--- Begin ---

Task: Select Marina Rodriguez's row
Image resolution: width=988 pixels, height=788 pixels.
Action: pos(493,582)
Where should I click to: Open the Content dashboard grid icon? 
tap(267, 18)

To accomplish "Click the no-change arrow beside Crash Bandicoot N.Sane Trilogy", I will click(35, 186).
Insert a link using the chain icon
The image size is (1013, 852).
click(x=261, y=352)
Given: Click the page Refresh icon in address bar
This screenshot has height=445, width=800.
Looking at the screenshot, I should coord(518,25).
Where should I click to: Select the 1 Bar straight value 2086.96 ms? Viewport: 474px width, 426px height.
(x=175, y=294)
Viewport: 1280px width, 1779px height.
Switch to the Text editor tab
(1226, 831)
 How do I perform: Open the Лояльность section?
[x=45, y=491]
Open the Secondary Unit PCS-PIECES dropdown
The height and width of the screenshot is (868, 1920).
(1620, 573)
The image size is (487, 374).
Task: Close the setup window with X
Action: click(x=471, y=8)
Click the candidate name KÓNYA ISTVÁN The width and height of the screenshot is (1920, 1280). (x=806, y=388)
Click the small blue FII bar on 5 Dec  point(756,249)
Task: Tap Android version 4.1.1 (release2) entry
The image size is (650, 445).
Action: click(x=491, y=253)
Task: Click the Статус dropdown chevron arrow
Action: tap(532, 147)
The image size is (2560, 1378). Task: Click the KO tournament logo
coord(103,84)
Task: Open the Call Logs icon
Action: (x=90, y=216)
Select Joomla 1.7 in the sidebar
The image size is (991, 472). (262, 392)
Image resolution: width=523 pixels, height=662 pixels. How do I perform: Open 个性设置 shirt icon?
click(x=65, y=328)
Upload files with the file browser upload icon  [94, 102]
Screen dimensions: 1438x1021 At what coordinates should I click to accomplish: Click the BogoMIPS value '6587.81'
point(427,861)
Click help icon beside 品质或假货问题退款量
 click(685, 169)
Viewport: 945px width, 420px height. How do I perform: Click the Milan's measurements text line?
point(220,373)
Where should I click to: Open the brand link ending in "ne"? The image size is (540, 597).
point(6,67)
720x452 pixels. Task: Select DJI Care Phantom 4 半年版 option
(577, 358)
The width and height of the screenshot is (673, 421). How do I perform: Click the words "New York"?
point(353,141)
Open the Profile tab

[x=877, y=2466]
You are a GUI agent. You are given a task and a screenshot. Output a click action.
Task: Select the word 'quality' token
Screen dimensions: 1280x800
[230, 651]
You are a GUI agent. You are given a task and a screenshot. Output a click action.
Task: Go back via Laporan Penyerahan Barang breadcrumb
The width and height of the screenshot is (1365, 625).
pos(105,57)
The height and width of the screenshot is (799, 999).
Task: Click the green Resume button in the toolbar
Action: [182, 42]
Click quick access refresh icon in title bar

--- End ---

**What is being asked:**
Recast every line of the records above as a JSON list of strings, one string per line, and drop the blank lines.

**Expected output:**
[
  "Task: Select Marina Rodriguez's row",
  "Image resolution: width=988 pixels, height=788 pixels.",
  "Action: pos(493,582)",
  "Where should I click to: Open the Content dashboard grid icon? ",
  "tap(267, 18)",
  "To accomplish \"Click the no-change arrow beside Crash Bandicoot N.Sane Trilogy\", I will click(35, 186).",
  "Insert a link using the chain icon",
  "The image size is (1013, 852).",
  "click(x=261, y=352)",
  "Given: Click the page Refresh icon in address bar",
  "This screenshot has height=445, width=800.",
  "Looking at the screenshot, I should coord(518,25).",
  "Where should I click to: Select the 1 Bar straight value 2086.96 ms? Viewport: 474px width, 426px height.",
  "(x=175, y=294)",
  "Viewport: 1280px width, 1779px height.",
  "Switch to the Text editor tab",
  "(1226, 831)",
  " How do I perform: Open the Лояльность section?",
  "[x=45, y=491]",
  "Open the Secondary Unit PCS-PIECES dropdown",
  "The height and width of the screenshot is (868, 1920).",
  "(1620, 573)",
  "The image size is (487, 374).",
  "Task: Close the setup window with X",
  "Action: click(x=471, y=8)",
  "Click the candidate name KÓNYA ISTVÁN The width and height of the screenshot is (1920, 1280). (x=806, y=388)",
  "Click the small blue FII bar on 5 Dec  point(756,249)",
  "Task: Tap Android version 4.1.1 (release2) entry",
  "The image size is (650, 445).",
  "Action: click(x=491, y=253)",
  "Task: Click the Статус dropdown chevron arrow",
  "Action: tap(532, 147)",
  "The image size is (2560, 1378). Task: Click the KO tournament logo",
  "coord(103,84)",
  "Task: Open the Call Logs icon",
  "Action: (x=90, y=216)",
  "Select Joomla 1.7 in the sidebar",
  "The image size is (991, 472). (262, 392)",
  "Image resolution: width=523 pixels, height=662 pixels. How do I perform: Open 个性设置 shirt icon?",
  "click(x=65, y=328)",
  "Upload files with the file browser upload icon  [94, 102]",
  "Screen dimensions: 1438x1021 At what coordinates should I click to accomplish: Click the BogoMIPS value '6587.81'",
  "point(427,861)",
  "Click help icon beside 品质或假货问题退款量",
  " click(685, 169)",
  "Viewport: 945px width, 420px height. How do I perform: Click the Milan's measurements text line?",
  "point(220,373)",
  "Where should I click to: Open the brand link ending in \"ne\"? The image size is (540, 597).",
  "point(6,67)",
  "720x452 pixels. Task: Select DJI Care Phantom 4 半年版 option",
  "(577, 358)",
  "The width and height of the screenshot is (673, 421). How do I perform: Click the words \"New York\"?",
  "point(353,141)",
  "Open the Profile tab",
  "[x=877, y=2466]",
  "You are a GUI agent. You are given a task and a screenshot. Output a click action.",
  "Task: Select the word 'quality' token",
  "Screen dimensions: 1280x800",
  "[230, 651]",
  "You are a GUI agent. You are given a task and a screenshot. Output a click action.",
  "Task: Go back via Laporan Penyerahan Barang breadcrumb",
  "The width and height of the screenshot is (1365, 625).",
  "pos(105,57)",
  "The height and width of the screenshot is (799, 999).",
  "Task: Click the green Resume button in the toolbar",
  "Action: [182, 42]",
  "Click quick access refresh icon in title bar"
]